Cloaked in places by dark forests of towering old-growth conifers and stripped bare by logging clear-cuts in others, the Washington Cascades are a patchwork quilt of narrow valleys, rolling foothills, snowcapped volcanic peaks, and rugged mountain ranges. Lakes of the deepest blue are cradled beneath emerald forests. Glaciers carve their way inexorably from peaks that experience some of the heaviest snowfalls in the nation. And, of course, the appropriately named Cascades send countless waterfalls cascading from the heights.

The I-5 corridor from the Canadian border south more than 150 miles to Olympia is the most densely populated region of Washington, yet for millions of people who live here, gazing at mountain wilderness merely requires a look eastward on a clear day.

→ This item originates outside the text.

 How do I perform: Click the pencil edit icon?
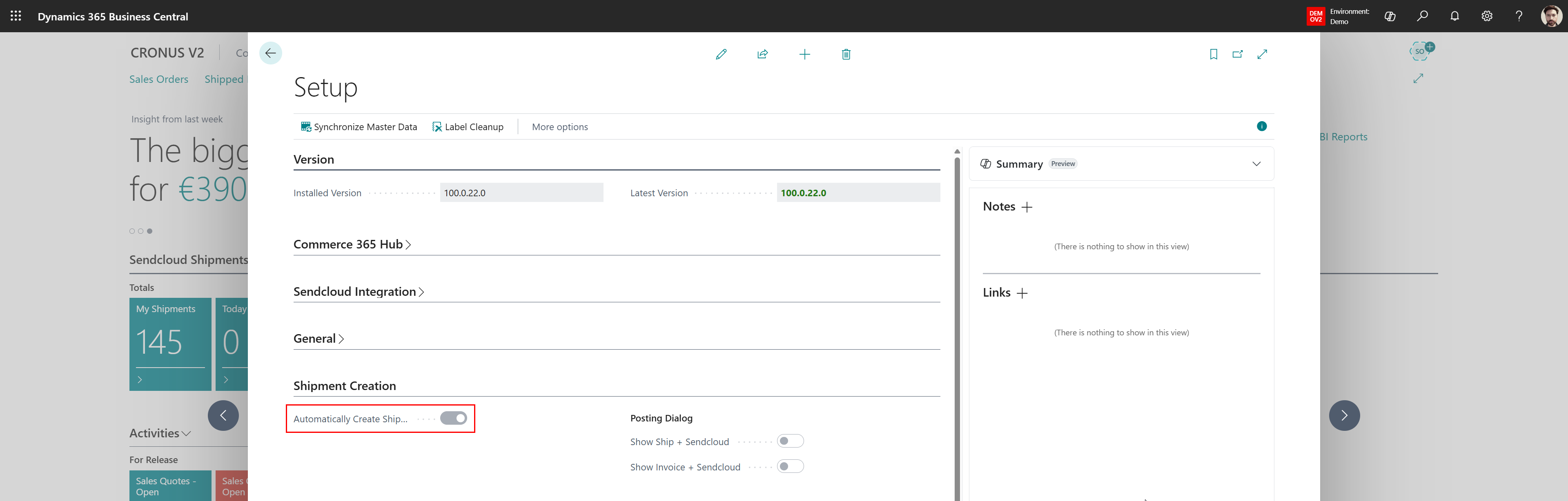pos(721,54)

Dominating the eastern skyline of the northern Puget Sound region are volcanic Mount Baker and the North Cascades. In the southern Puget Sound, Mount Rainier, another dormant volcano, looms grandly on the horizon. The easy accessibility of these mountains is, in large part, what makes the cities of Puget Sound so livable. With two national parks, a national volcanic monument, a half-dozen major ski areas, one of the largest networks of cross-country ski trails in the country, hundreds of lakes (including the third-deepest lake in the United States), a Bavarian village, and a false-fronted Wild West frontier town, these mountains offer a diversity of recreational and sightseeing activities.

Whatever the season, in good weather and bad, active Washingtonians head for the hills whenever they get the chance. Summer and winter are, however, the most popular seasons here. In summer, people come for the wildflowers and to go hiking, and in winter, they come for the skiing and snowboarding.